=== Given information ===
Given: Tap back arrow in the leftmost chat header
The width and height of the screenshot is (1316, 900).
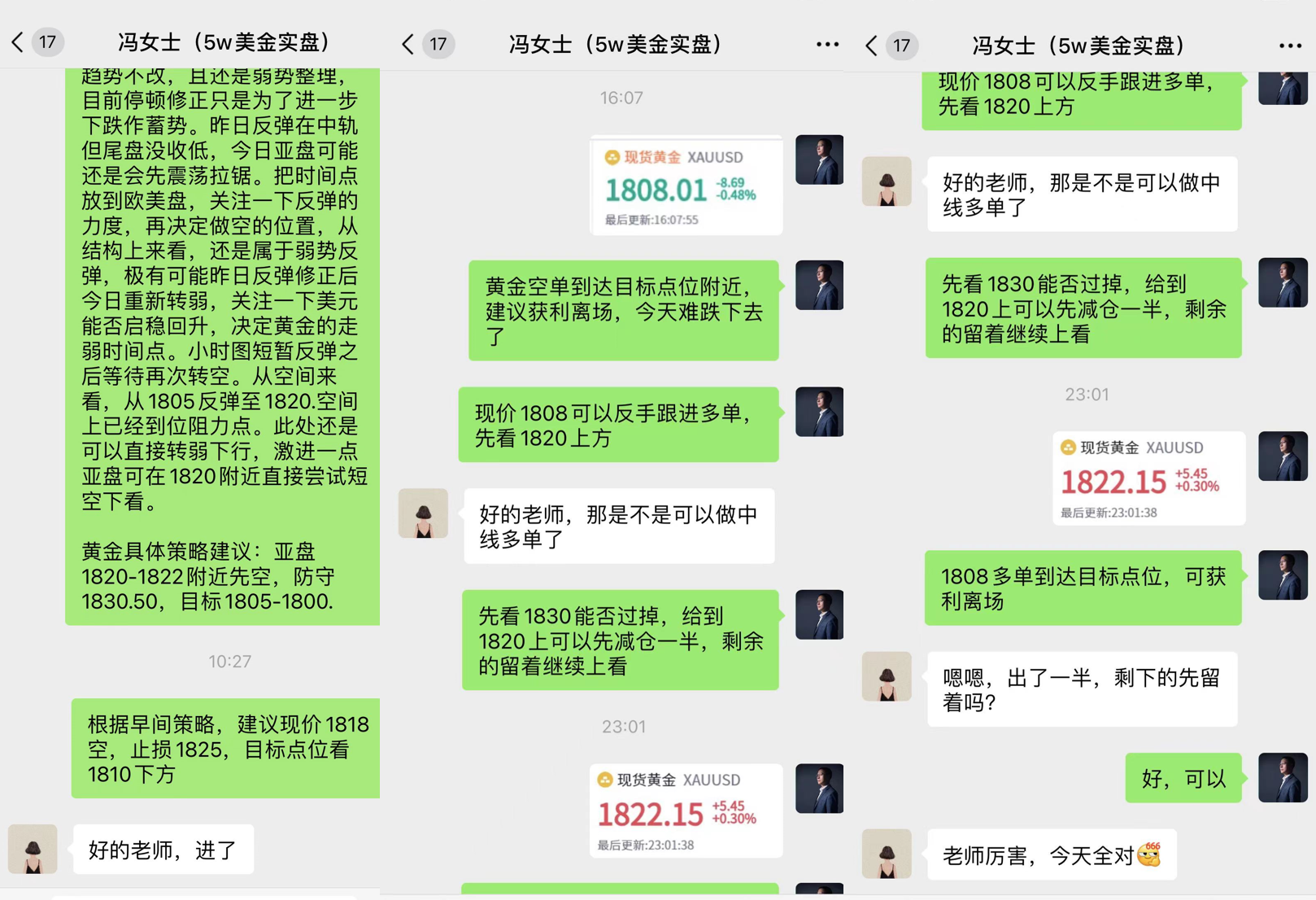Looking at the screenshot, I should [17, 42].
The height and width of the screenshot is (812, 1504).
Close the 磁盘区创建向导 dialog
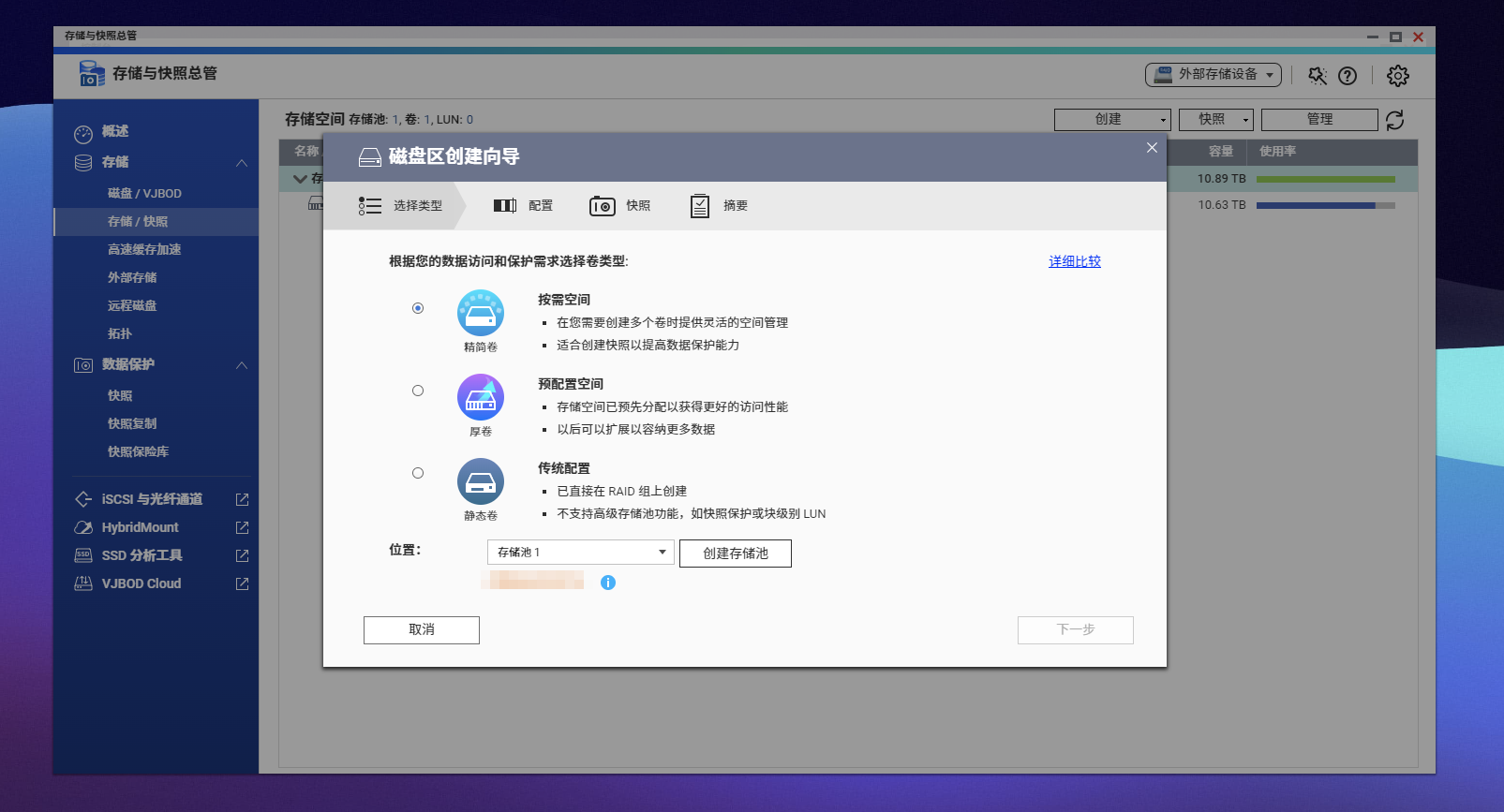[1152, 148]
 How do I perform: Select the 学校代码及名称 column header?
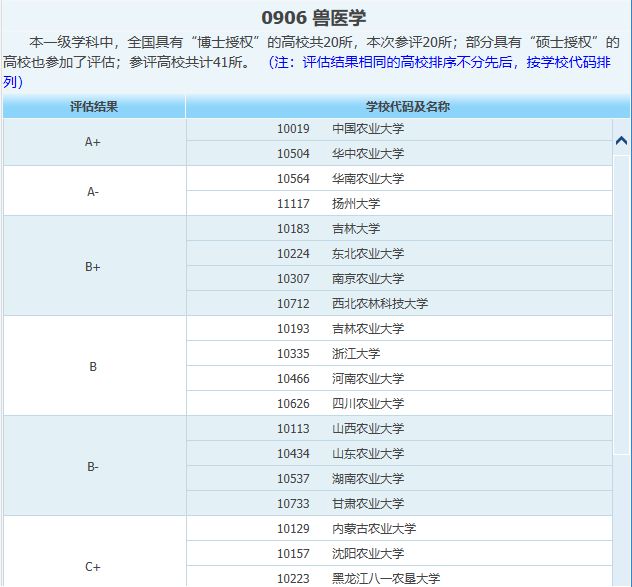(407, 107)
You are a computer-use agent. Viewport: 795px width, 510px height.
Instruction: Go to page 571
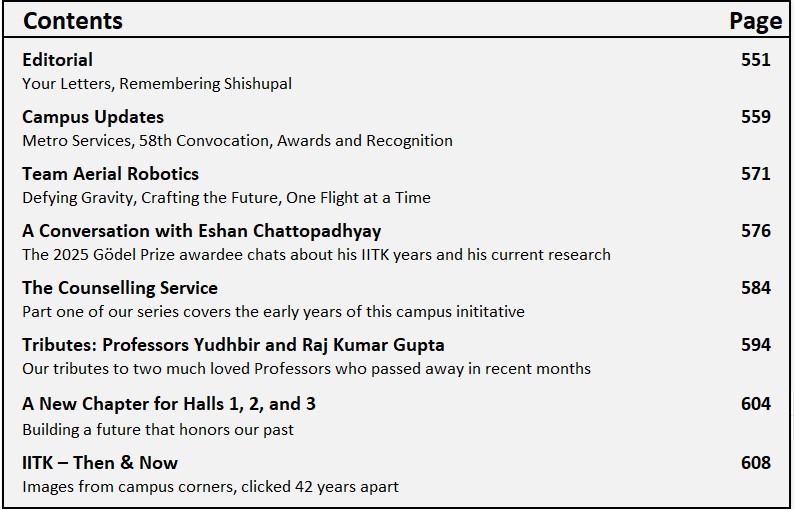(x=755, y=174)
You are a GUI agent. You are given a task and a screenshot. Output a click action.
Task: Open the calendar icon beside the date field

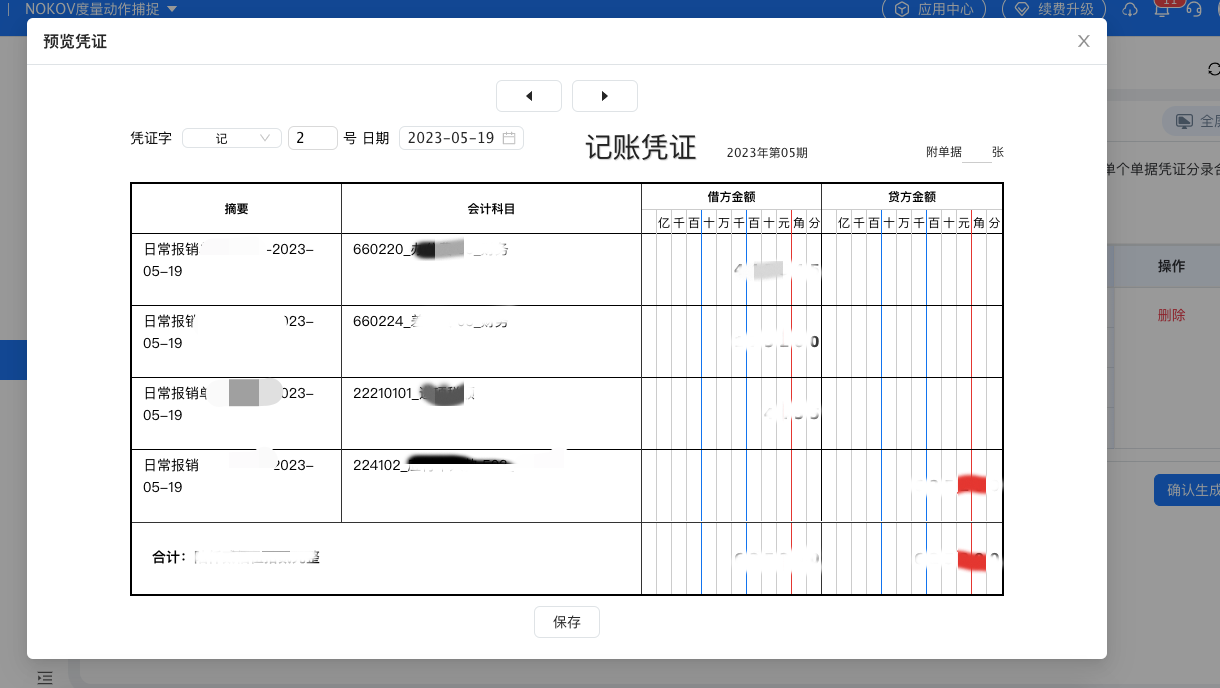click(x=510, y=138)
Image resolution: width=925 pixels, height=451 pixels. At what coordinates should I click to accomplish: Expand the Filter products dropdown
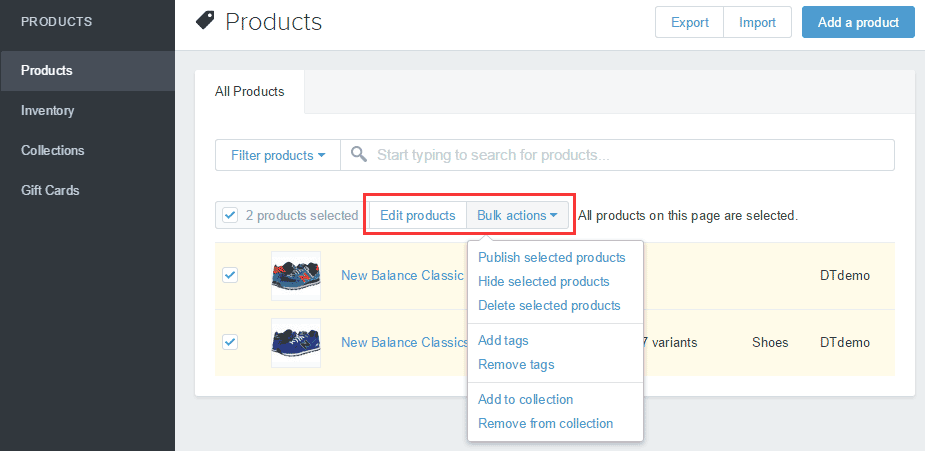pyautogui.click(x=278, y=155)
===
Activity> Where does the string "agent" occur in the material? Copy every line where it does.

Output of the exercise>
You are a computer-use agent. Viewport: 795px width, 510px height.
You are a GUI agent. You are given a task and a screenshot. Output a click action.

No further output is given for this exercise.